Walking by the gallery, our attention is captured by the curious beings populating the underground exhibition space, like mysterious animals in a fish tank. No one would immediately guess that they originate from car mufflers, gold rings and rain gutters. This is the magic of Aceto’s practice: he ingeniously transforms the objects’ features into ones that take on a life of their own.
A gargoyle figure stands as a guardian with its fierce fins in the middle of the room (Gutter-Hydrant, 2018). The original shape that engendered the piece, a gutter, has now become an epic figure. Aceto’s work is deeply rooted in a philosophical discourse that probes the contemporary role of the object as vessels of new meanings.
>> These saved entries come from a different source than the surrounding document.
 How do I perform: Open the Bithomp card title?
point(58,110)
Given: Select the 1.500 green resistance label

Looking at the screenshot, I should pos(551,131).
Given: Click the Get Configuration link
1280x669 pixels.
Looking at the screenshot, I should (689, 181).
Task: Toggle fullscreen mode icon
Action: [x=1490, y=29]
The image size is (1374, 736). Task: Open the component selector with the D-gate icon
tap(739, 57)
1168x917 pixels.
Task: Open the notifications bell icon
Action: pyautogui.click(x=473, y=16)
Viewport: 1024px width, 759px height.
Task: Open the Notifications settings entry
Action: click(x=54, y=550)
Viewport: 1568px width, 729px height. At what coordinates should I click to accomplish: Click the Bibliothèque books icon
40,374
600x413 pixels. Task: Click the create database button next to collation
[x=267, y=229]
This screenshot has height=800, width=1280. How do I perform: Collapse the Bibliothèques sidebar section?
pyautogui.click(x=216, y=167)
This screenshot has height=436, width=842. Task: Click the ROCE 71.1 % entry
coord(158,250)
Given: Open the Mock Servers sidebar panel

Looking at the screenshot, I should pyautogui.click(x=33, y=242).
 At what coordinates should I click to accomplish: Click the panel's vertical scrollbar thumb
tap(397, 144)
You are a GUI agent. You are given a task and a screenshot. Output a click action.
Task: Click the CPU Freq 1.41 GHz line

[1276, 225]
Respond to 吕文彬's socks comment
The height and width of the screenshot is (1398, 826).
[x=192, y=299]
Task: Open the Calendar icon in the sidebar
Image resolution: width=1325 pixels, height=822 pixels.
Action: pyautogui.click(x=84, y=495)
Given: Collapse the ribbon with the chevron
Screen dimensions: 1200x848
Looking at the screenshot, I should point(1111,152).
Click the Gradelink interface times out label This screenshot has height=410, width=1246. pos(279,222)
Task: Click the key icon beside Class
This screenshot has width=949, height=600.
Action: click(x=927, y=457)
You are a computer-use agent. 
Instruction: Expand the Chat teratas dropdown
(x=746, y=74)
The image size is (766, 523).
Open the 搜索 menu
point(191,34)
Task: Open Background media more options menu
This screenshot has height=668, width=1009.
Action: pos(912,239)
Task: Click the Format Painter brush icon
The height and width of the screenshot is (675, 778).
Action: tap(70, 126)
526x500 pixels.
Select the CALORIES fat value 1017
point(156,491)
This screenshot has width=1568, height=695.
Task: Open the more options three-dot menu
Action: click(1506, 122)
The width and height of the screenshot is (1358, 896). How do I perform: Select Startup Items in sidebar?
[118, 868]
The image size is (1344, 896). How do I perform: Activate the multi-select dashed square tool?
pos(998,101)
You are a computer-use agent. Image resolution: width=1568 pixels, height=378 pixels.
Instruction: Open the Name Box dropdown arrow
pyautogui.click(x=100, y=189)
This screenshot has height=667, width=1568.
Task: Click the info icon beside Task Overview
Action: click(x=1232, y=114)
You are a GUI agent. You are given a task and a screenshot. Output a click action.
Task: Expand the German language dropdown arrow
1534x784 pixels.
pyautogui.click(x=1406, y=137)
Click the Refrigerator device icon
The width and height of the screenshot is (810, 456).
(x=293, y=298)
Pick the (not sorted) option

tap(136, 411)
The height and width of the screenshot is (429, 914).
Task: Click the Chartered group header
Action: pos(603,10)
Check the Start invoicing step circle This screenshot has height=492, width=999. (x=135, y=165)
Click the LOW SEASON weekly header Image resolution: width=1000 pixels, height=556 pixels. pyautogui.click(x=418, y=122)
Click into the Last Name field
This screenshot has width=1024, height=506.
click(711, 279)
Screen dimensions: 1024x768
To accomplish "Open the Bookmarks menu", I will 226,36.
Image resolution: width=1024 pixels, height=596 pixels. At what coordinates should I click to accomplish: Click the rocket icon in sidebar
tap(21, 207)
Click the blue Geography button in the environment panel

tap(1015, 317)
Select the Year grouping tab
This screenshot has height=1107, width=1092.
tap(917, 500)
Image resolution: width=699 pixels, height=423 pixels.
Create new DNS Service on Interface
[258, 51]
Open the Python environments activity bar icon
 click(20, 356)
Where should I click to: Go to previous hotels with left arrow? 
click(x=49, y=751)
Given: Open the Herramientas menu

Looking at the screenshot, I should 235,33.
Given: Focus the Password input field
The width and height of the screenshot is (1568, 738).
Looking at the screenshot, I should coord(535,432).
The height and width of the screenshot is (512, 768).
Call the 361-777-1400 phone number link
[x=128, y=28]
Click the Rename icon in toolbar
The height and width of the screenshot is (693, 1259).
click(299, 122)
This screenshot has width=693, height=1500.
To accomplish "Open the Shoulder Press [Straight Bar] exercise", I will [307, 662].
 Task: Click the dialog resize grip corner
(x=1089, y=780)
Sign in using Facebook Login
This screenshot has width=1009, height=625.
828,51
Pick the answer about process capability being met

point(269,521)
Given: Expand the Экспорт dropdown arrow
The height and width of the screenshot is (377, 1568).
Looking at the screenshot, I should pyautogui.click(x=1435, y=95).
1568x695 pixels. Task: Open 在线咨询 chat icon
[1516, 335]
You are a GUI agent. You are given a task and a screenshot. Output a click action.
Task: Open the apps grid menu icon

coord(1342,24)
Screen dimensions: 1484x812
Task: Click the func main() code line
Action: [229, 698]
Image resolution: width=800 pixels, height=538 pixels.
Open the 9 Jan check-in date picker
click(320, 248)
He often stages objects that have been stretched and altered in their temporal or physical conditions, resulting in a creation that is, consequently, a brand new narration.
In Aceto’s vision, form is not a cage that forces the object to its predetermined status. On the contrary, it is a shell turning the thing into infinite possibilities, leading it to freedom. His work is reminiscent of Adorno’s theories: observing these works, we perceive a physical, almost cartoon-like representation of his principle of the autonomy of art. Art has finally become independent from institutions, the philosopher states, but this autonomy has become problematic within capitalist society, which turns everything into consumption. Nevertheless, the autonomy from the empirical world and its constraints is guaranteed to the artwork due to its form. The work of art, in fact, being a form not aimed at a specific purpose, can oppose the consumerism society. With this in mind, these works are fully free, being born in order to be pure form. Aceto’s practice could be thus read as an attempt at rescuing the object from the paradox of the artwork as a capitalist object.
The contemporary artist, a modern demiurge, is also an alchemist who affects physical interventions on materials and shapes. Two items become one, what is hidden becomes exposed, a tool becomes a symbol, black becomes color, past becomes present, small becomes big. With new semblance, new function arises. Like the Azure car whose parts are like a landscape prosthesis, these new objects are prostheses of themselves. This is what animates Aceto’s works in the exhibition. The manipulation of form amplifies, as a consequence, the intrinsic narration of these objects, celebrating their iconicity, and sometimes their banality, as seen in Pen with an Arm (2018), a protruding pen-like gargoyle, shining in glossy red paint.
Nevertheless, this artistic practice is unrelated to the Duchampian act of de-contextualization. The object is removed from its context, however not with the intention to transform it into art. Curator Caterina Molteni states that Aceto’s research is linked to Heidegger’s theory of the Thing. This posits that an object reveals its essence when it breaks, now detached from the role it had in relation to man and other things. But this may lead to the risk of raising its interpretation to somewhat of a heroic object. The curator then describes the artworks as anti-heroic: they free themselves from the weight of their role by taking on another role.
Echinoidea (2018) and Olive Sea Snake Digesting a Watermelon (2018) are not mufflers anymore. They are new charming objects—whether they’re good or evil is difficult to tell—and they invite us into an alternate reality. Simultaneously, a voyeuristic sense of novelty also abounds: while undressing and dressing the objects with their new parts, Aceto allows us to see their true, nakedly vulnerable essence.
In this show, Aceto’s research is brought to a new level, as he dares to reinvent highly praised and admirable iconic objects, like a Cartier ring. Juste un clou rose (2018) is an oversized and sensual pink sculpture, appearing like a close, impudent inspection. In ‘Azure’, the figures are highly sensual, characterized by a strong identity that lies perfectly between mighty sculpture and delicate conceptual presence. They belong to the category of sculptures, as they are sturdy, attractive objects. Yet, they are pure and conceptual, standing as epitomes of transformations.